May 20, 2018 by Editorial Staff Leave a Comment

short history of drunkennessMark Forsyth’s new book A Short History of Drunkenness: How, Why, Where, and When Humankind Has Gotten Merry from the Stone Age to the Present, (Viking, 2018) traces humankind’s love affair with booze from our primate ancestors through to Prohibition.

Almost every culture on earth has drink, and where there’s drink there’s drunkenness. But in every age and in every place drunkenness is a little bit different. It can be religious, it can be sexual, it can be the duty of kings or the relief of peasants. It can be an offering to the ancestors, or a way of marking the end of a day’s work.

Forsyth uncovers Neolithic Shamans, who drank to communicate with the spirit world, marvels at how Greeks got giddy and Romans got rat-arsed, and finds out how bars in the Wild West were never quite like the movies – a history of the world at its inebriated best.

Born in London in 1977, Mark Forsyth (a.k.a The Inky Fool) was given a copy of the Oxford English Dictionary as a christening present and has never looked back.
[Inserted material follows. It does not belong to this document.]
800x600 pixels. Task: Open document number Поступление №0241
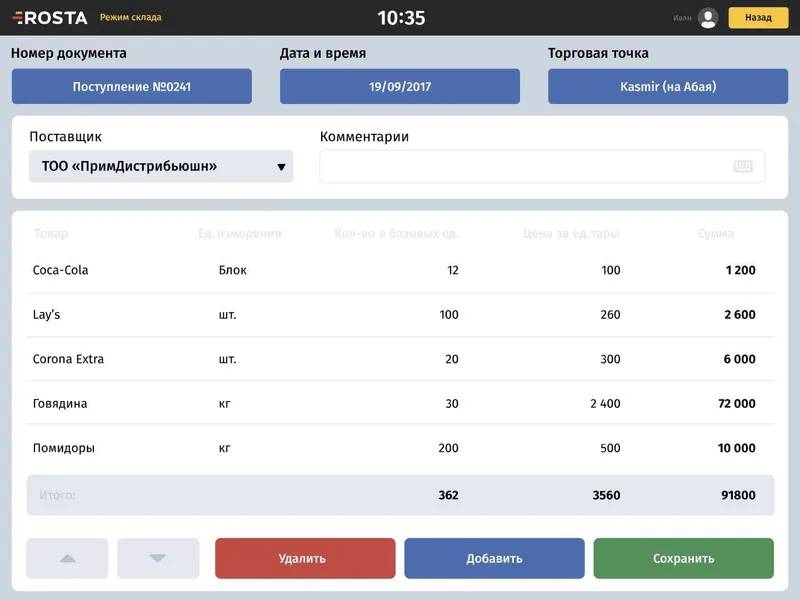[x=132, y=86]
His book The Etymologicon was a Sunday Times Number One Bestseller and his TED Talk ‘What’s a snollygoster?’ has had more than half a million views. He has also written a specially commissioned essay ‘The Unknown Unknown’ for Independent Booksellers Week and the introduction for the new edition of the Collins English Dictionary. He lives in London with his dictionaries, and blogs at blog.inkyfool.com.

Note: Books noticed on The New York History Blog have been provided by their publishers. Purchases made through this Amazon link help support this site.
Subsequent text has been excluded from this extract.